Home

Awesome

UDiffSE: Unsupervised Diffusion-based Speech Enhancement

This repository contains the PyTorch implementation for the following paper:

B. Nortier, M. Sadeghi, and R. Serizel, Unsupervised Speech Enhancement with Diffusion-based Generative Models, ICASSP 2024.

Table of contents

Installation

Create a virtual environment using Python 3.8 and install the package dependencies via

pip install -r requirements.txt

We find that the line pypesq==1.2.4 may cause errors in which case we recommend using the alternative suggestion to install pypesq with the command

pip install https://github.com/vBaiCai/python-pesq/archive/master.zip

Training

A diffusion-based clean speech generative model can be trained using train.py:

python train.py --transform_type exponent --format wsj0 --gpus 2 --batch_size 14  --resume_from_checkpoint file/to/last.ckpt

Pretrained checkpoint

A pretrained checkpoint for a clean speech generative model trained on the WSJ0 dataset can be downloaded via this Google drive link.

Demo

A demo of the UDiffSE framework is provided in demo.ipynb.
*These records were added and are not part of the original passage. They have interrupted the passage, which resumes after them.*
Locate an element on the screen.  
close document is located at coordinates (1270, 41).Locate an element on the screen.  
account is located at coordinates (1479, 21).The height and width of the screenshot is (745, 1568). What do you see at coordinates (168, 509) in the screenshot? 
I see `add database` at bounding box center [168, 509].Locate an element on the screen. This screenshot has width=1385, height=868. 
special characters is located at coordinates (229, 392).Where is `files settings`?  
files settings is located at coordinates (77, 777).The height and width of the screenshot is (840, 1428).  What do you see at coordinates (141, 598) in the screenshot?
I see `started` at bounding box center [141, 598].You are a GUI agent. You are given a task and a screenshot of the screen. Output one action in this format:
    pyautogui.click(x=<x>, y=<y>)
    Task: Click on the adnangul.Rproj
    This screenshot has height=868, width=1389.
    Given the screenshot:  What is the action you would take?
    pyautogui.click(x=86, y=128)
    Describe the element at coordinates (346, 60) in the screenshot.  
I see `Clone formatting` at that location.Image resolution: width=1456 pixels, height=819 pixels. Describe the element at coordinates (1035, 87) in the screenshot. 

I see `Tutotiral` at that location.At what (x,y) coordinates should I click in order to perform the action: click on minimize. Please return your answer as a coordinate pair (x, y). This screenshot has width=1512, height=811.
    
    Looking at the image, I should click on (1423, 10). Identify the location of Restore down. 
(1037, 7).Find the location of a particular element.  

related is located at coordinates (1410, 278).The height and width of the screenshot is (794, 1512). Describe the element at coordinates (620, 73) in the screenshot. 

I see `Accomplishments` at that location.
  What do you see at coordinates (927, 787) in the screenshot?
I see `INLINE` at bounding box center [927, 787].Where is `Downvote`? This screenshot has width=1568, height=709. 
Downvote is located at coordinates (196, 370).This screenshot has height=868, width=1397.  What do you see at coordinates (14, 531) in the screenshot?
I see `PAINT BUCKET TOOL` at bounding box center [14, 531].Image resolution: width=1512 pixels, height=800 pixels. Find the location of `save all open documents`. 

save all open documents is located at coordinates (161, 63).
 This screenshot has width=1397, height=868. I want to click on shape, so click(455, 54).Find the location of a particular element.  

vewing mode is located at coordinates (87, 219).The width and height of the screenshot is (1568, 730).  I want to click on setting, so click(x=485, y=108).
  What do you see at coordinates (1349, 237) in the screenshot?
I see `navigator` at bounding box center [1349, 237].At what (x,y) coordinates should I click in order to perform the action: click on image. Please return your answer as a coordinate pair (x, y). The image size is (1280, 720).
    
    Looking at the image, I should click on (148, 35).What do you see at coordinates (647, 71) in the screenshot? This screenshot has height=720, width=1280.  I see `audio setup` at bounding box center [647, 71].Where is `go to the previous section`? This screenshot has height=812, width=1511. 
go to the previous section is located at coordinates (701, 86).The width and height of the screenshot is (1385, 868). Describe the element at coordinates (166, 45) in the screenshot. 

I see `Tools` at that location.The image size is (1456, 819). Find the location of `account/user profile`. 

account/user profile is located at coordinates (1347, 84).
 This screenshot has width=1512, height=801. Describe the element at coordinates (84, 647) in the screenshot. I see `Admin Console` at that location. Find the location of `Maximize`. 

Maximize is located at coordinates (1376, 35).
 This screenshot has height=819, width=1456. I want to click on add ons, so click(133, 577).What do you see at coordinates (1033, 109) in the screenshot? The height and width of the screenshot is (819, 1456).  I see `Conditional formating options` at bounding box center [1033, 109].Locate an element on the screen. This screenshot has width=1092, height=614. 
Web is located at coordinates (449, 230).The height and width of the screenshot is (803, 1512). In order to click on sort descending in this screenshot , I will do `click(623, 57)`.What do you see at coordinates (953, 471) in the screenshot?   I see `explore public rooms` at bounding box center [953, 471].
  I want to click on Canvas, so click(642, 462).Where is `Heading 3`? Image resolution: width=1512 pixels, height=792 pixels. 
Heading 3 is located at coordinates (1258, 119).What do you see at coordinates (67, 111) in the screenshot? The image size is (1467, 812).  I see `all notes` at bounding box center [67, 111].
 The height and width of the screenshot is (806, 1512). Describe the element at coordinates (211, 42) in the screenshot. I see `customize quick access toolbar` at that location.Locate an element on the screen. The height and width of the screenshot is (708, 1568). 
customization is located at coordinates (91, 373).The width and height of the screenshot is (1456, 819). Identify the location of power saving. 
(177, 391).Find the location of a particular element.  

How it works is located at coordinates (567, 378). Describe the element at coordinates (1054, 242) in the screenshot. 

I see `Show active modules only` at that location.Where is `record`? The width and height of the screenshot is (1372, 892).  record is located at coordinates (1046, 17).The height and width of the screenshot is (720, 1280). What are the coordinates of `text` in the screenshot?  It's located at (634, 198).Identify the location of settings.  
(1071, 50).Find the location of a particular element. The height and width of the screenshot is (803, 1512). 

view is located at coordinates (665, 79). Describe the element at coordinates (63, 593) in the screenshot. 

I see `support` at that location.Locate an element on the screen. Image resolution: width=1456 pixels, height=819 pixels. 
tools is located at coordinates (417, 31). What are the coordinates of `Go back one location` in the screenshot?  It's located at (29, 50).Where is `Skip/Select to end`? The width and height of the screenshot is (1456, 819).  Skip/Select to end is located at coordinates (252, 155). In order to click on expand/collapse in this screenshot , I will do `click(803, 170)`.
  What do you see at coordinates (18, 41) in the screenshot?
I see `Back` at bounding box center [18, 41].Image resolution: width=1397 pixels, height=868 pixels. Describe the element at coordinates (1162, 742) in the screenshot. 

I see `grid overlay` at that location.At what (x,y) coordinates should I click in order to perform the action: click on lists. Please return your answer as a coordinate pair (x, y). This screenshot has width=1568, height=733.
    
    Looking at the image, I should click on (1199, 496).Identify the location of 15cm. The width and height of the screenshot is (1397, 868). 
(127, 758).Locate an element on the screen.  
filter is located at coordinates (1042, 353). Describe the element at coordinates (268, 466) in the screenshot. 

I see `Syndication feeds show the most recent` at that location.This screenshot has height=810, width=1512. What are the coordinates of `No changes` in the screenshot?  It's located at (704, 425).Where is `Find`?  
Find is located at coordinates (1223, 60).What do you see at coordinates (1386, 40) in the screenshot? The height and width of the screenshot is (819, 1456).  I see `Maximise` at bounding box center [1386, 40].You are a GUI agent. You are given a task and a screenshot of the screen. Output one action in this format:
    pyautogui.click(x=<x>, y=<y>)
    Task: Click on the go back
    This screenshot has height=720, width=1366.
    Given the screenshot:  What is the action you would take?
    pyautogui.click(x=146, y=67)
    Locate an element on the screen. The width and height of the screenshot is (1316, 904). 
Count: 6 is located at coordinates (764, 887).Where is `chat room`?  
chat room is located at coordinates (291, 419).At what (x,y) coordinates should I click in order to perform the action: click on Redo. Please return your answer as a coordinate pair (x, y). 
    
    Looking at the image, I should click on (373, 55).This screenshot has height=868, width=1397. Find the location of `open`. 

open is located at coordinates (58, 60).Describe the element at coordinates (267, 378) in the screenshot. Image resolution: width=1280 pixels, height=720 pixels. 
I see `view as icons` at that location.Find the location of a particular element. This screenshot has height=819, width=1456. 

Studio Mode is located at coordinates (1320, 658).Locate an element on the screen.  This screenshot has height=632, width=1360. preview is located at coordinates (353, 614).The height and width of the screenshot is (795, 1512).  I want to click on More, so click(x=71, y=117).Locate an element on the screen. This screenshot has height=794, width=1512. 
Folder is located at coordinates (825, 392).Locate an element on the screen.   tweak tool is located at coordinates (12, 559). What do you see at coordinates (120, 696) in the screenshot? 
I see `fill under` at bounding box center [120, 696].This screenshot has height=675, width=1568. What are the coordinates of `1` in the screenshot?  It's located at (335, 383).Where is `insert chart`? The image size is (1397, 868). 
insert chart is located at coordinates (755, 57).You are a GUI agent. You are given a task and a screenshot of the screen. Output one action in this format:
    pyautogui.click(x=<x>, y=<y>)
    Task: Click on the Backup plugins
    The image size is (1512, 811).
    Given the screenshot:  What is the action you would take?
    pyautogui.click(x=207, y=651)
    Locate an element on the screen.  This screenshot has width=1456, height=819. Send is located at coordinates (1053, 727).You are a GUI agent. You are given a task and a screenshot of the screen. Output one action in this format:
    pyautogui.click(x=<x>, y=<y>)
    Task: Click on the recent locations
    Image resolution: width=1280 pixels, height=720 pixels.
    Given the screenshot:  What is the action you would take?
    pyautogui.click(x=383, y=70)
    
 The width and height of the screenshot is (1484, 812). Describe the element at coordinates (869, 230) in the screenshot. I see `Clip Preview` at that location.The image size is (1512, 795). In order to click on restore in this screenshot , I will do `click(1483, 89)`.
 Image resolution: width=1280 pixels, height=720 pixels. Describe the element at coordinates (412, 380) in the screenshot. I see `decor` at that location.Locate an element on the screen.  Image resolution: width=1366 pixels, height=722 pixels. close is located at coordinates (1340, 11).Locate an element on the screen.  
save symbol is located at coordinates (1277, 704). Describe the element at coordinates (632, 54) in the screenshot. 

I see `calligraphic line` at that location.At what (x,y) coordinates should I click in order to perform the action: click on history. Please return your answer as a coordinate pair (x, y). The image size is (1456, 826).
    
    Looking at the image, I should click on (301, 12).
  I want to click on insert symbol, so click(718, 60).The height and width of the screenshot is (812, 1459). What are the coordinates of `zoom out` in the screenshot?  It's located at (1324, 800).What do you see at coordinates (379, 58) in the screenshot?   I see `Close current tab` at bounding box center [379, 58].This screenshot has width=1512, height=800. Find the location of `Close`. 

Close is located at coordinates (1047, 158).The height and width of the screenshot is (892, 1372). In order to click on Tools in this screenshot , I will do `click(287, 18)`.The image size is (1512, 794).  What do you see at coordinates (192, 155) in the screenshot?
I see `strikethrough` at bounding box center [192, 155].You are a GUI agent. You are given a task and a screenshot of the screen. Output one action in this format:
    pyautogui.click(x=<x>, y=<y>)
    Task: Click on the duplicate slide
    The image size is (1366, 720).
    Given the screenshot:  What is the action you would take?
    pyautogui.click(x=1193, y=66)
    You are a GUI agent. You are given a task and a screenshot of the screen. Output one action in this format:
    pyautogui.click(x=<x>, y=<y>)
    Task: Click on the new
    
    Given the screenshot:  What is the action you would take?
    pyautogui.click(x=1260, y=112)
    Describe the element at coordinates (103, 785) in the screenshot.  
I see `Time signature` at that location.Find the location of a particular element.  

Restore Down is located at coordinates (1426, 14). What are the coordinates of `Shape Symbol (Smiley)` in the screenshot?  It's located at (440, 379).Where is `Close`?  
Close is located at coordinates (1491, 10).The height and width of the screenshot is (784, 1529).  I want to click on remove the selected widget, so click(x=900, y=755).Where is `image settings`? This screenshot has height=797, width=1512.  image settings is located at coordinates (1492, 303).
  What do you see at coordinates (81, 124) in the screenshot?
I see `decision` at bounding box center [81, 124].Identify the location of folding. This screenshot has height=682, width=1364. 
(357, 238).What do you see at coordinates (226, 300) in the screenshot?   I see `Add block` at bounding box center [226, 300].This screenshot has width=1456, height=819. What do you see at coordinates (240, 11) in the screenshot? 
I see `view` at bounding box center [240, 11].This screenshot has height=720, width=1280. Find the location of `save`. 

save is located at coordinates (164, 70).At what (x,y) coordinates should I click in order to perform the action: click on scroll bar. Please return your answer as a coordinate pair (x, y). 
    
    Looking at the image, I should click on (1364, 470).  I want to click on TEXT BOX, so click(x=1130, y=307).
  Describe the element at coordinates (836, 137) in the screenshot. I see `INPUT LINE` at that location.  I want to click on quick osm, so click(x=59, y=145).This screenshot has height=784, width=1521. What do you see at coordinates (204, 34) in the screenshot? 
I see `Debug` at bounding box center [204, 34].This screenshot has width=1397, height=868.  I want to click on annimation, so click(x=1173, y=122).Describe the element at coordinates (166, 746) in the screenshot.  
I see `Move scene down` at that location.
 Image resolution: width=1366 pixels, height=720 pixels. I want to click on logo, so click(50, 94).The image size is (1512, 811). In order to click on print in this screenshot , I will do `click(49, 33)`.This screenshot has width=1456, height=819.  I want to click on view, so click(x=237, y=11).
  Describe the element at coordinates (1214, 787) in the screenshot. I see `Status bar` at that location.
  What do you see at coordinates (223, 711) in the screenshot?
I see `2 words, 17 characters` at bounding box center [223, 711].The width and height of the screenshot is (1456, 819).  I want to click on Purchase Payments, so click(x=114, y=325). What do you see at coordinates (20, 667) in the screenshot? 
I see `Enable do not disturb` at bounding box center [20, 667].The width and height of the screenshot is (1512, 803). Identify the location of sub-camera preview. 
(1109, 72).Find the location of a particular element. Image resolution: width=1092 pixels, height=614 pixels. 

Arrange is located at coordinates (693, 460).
This notebook presents a demonstration of sampling from clean speech prior learned via a diffusion-based generative model, followed by speech enhancement of a test noisy speech signal.

Audio samples

A collection of audio samples that compare the speech enhancement performances of UDiffSE, RVAE [1] and SGMSE+ [2] over the WSJ0-QUT and TCD-TIMIT datasets may be found on UDiffSE's webpage.

Supplementary material

Supplementary material, including additional details, discussions, and parameter studies that serve to expand our work is provided in the docs directory (direct link).

Bibtex

@inproceedings{nortier2023unsupervised,
  title={Unsupervised speech enhancement with diffusion-based generative models},
  author={Nortier, Bern{\'e} and Sadeghi, Mostafa and Serizel, Romain},
  booktitle={IEEE International Conference on Acoustics, Speech and Signal Processing (ICASSP)},
  year={2024},
  organization={IEEE}
}

References

[1] S. Leglaive, X. Alameda-Pineda, L. Girin, and R. Horaud, “A recurrent variational autoencoder for speech enhancement,” in IEEE International Conference on Acoustics, Speech and Signal Processing (ICASSP), 2020.

[2] J. Richter, S. Welker, J.-M. Lemercier, B. Lay, and T. Gerkmann, “Speech enhancement and dereverberation with diffusion-based generative models,” IEEE/ACM Transactions on Audio, Speech, and Language Processing, 2023.